• Task requirements:
Please answer these questions from the voice activity detection paper:
(a) Within the windowed signal, what does the proposed RBF-CWT algorithm use to detect speech and non-speech?
(b) Which two acoustic features are normally used for voice activity detection because of their simplicity?
(c) Which two probability density functions does the multiple-statistical-model approach of J.H. Chang et al. incorporate?

--- start of Provided passage ---

School of Electrical and Electronic Engineering

The University of Nottingham

Jalan Broga, 43500 Semenyih, Selangor Darul Ehsan, Malaysia. {keyx8csw, Jasmine.Seng, Kenneth.Ang}@nottingham.edu.my

Abstract— An improved voice activity detection (VAD) based on the radial basis function neural network (RBF NN) and continuous wavelet transform (CWT) for speech recognition system is presented in the paper. The input speech signal is analyzed in the form of fixed size window by using Mel-frequency cepstral coefficients (MFCC). Within the windowed signal, the proposed RBF-CWT VAD algorithm detects the speech/ non-speech signal using the RBF NN. Once the interchange of speech to non-speech or vice versa occurred, the energy changes of the CWT coefficients are calculated to localize the final coordination of the starting/ending speech points. Instead of classifying the speech signal using the MFCC at the frame-level which easily capture lots of undesired noise encountered by the conventional VAD with the binary classifier, the proposed RBF NN with the aid of CWT analyzes the transformation of the MFCC at the window-level that offers a better compensation to the noisy signal. The simulation results shows an improvement on the precision of the speech detection and the overall ASR rate particularly under the noisy circumstances compared to the conventional VAD with the zero-crossing rate, short-term signal energy and binary classifier.

Keywords-voice activity detection; continuous wavelet transform; mel frequency cepstral coefficient; radial basis function

I. INTRODUCTION

Voice activity detection (VAD) is denoted as a crucial speech detector for most of the speech communication system, for instance, automatic speech recognition [1, 2], speech coding [3] to increase the bandwidth efficiency, speech enhancement [4] and telephony [5]. The failure of the VAD to accurately capture the presence of speech signal would directly affect the subsequent performance of the aforementioned applications. Therefore, a robust VAD for speech/non-speech detection, particularly under the noisy circumstances has become an essential topic and investigation throughout the decades [6].

There are numerous kind of VAD methodologies been proposed. The zero-crossing rate and short-term signal energy [7, 8] due to their simplicity, are normally used as the acoustic feature for the VAD. Nevertheless, the detection capability would be dramatically degraded under the noisy environments. Furthermore, the sound from the surrounding environment gives the same zero-crossing rate and energy as the speech signal, has yield the difficulty of

accurate speech detection for the VAD [9]. Other than the abovementioned methods, the available VAD algorithm includes low-variance spectrum estimation [10], higher order statistic in the linear predictive coding (LPC) residual domain [11] and pitch detection [12].

The recent research tends to incorporate the statistical model into the VAD approach to improve its performance [13-15]. J.H. Chang et al. [13] presented the VAD algorithm based on multiple statistical models, which incorporate the complex Laplacian and Gamma probability density functions for the statistical properties analysis. Besides, the VAD approaches which integrates the neural network and hidden Markov model post-processing to work under the presence of breathing noise is proposed in [15]. In [14], the VAD using support vector machine (SVM) that employs the likelihood ratios (LRs) computed in each frequency bin as the elements of the feature vector is demonstrated. Furthermore, the VAD using mel-frequency cepstral coefficients (MFCC) and SVM is presented by Tomi Kinnunen et al.[16] .

--- end of Provided passage ---
--- start of Dataset excerpt ---

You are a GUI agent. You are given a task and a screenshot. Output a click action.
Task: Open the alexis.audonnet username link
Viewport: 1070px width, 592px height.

--- end of Dataset excerpt ---

• Exercise output:
(a) The radial basis function neural network (RBF NN).
(b) The zero-crossing rate and short-term signal energy.
(c) The complex Laplacian and Gamma probability density functions.